* Start *

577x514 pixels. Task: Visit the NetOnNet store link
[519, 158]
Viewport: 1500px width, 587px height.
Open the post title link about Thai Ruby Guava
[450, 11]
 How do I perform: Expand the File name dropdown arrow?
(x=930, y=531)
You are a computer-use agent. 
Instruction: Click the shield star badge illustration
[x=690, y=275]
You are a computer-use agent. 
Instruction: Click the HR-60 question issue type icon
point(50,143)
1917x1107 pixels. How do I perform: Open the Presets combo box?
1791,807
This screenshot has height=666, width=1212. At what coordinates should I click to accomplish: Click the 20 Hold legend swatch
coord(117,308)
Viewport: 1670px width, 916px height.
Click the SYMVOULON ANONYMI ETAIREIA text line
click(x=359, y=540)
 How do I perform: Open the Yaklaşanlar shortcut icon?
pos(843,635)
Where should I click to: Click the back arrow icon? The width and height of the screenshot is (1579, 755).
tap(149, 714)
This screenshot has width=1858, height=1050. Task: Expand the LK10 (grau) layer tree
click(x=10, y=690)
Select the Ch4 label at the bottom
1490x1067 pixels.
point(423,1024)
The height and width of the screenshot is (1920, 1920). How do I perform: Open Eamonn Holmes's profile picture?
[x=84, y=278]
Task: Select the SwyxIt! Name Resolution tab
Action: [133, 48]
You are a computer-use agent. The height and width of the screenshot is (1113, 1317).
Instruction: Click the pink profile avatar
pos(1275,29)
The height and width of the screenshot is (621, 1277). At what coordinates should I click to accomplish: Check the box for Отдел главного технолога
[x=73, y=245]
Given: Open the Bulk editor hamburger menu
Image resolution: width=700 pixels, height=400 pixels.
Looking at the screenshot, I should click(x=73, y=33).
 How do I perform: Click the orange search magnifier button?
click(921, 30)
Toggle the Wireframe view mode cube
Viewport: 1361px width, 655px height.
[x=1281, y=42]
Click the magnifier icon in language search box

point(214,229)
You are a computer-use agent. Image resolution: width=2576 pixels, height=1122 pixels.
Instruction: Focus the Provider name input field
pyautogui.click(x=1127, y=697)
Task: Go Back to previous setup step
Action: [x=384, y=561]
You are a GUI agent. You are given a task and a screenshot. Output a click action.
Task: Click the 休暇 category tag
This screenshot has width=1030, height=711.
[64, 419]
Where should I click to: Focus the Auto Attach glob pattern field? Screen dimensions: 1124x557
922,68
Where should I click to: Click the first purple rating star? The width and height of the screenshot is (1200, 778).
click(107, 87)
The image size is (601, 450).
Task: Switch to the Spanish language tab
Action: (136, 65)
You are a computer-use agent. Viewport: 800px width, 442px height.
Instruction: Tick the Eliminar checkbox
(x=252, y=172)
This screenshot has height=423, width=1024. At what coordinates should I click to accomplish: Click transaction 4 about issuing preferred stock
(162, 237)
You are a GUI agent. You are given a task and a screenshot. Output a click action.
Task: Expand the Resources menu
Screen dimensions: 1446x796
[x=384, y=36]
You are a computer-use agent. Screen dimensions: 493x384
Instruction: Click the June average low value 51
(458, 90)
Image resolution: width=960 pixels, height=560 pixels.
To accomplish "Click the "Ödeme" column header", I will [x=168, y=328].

* End *

**Aim**
Please rewrite all of the items above with every "computer-use agent" changed to "desktop assistant" and nothing else altered.

**Written solution**
577x514 pixels. Task: Visit the NetOnNet store link
[519, 158]
Viewport: 1500px width, 587px height.
Open the post title link about Thai Ruby Guava
[450, 11]
 How do I perform: Expand the File name dropdown arrow?
(x=930, y=531)
You are a desktop assistant. 
Instruction: Click the shield star badge illustration
[x=690, y=275]
You are a desktop assistant. 
Instruction: Click the HR-60 question issue type icon
point(50,143)
1917x1107 pixels. How do I perform: Open the Presets combo box?
1791,807
This screenshot has height=666, width=1212. At what coordinates should I click to accomplish: Click the 20 Hold legend swatch
coord(117,308)
Viewport: 1670px width, 916px height.
Click the SYMVOULON ANONYMI ETAIREIA text line
click(x=359, y=540)
 How do I perform: Open the Yaklaşanlar shortcut icon?
pos(843,635)
Where should I click to: Click the back arrow icon? The width and height of the screenshot is (1579, 755).
tap(149, 714)
This screenshot has width=1858, height=1050. Task: Expand the LK10 (grau) layer tree
click(x=10, y=690)
Select the Ch4 label at the bottom
1490x1067 pixels.
point(423,1024)
The height and width of the screenshot is (1920, 1920). How do I perform: Open Eamonn Holmes's profile picture?
[x=84, y=278]
Task: Select the SwyxIt! Name Resolution tab
Action: [133, 48]
You are a desktop assistant. The height and width of the screenshot is (1113, 1317).
Instruction: Click the pink profile avatar
pos(1275,29)
The height and width of the screenshot is (621, 1277). At what coordinates should I click to accomplish: Check the box for Отдел главного технолога
[x=73, y=245]
Given: Open the Bulk editor hamburger menu
Image resolution: width=700 pixels, height=400 pixels.
Looking at the screenshot, I should click(x=73, y=33).
 How do I perform: Click the orange search magnifier button?
click(921, 30)
Toggle the Wireframe view mode cube
Viewport: 1361px width, 655px height.
[x=1281, y=42]
Click the magnifier icon in language search box

point(214,229)
You are a desktop assistant. Image resolution: width=2576 pixels, height=1122 pixels.
Instruction: Focus the Provider name input field
pyautogui.click(x=1127, y=697)
Task: Go Back to previous setup step
Action: [x=384, y=561]
You are a GUI agent. You are given a task and a screenshot. Output a click action.
Task: Click the 休暇 category tag
This screenshot has width=1030, height=711.
[64, 419]
Where should I click to: Focus the Auto Attach glob pattern field? Screen dimensions: 1124x557
922,68
Where should I click to: Click the first purple rating star? The width and height of the screenshot is (1200, 778).
click(107, 87)
The image size is (601, 450).
Task: Switch to the Spanish language tab
Action: (136, 65)
You are a desktop assistant. Viewport: 800px width, 442px height.
Instruction: Tick the Eliminar checkbox
(x=252, y=172)
This screenshot has height=423, width=1024. At what coordinates should I click to accomplish: Click transaction 4 about issuing preferred stock
(162, 237)
You are a GUI agent. You are given a task and a screenshot. Output a click action.
Task: Expand the Resources menu
Screen dimensions: 1446x796
[x=384, y=36]
You are a desktop assistant. Screen dimensions: 493x384
Instruction: Click the June average low value 51
(458, 90)
Image resolution: width=960 pixels, height=560 pixels.
To accomplish "Click the "Ödeme" column header", I will [x=168, y=328].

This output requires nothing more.